## PROVIDED MATERIAL
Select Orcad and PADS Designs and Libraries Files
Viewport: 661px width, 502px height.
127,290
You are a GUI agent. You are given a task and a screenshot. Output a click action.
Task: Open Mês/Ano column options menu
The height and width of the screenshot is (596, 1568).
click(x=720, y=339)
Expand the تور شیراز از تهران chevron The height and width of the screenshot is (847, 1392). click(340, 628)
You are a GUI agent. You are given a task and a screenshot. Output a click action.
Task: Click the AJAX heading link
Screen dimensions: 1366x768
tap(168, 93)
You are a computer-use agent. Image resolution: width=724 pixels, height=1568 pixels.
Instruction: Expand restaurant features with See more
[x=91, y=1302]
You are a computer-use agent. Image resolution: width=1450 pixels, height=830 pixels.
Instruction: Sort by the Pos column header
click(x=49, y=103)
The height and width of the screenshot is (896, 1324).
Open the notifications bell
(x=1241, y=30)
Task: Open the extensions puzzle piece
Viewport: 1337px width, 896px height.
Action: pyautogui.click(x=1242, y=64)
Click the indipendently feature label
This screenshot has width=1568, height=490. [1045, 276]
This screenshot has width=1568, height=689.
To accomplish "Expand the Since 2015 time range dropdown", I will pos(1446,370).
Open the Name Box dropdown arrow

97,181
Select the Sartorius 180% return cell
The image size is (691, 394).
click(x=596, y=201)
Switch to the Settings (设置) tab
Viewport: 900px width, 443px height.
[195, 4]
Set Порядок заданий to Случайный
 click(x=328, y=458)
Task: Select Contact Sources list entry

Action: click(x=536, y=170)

## DO THIS
Give the lines as a numbered list, starting at the line that contains "Switch to the Settings (设置) tab" and ending with the last line of the items, and leave out blank lines.

## TASK SOLUTION
1. Switch to the Settings (设置) tab
2. Viewport: 900px width, 443px height.
3. [195, 4]
4. Set Порядок заданий to Случайный
5.  click(x=328, y=458)
6. Task: Select Contact Sources list entry
7. Action: click(x=536, y=170)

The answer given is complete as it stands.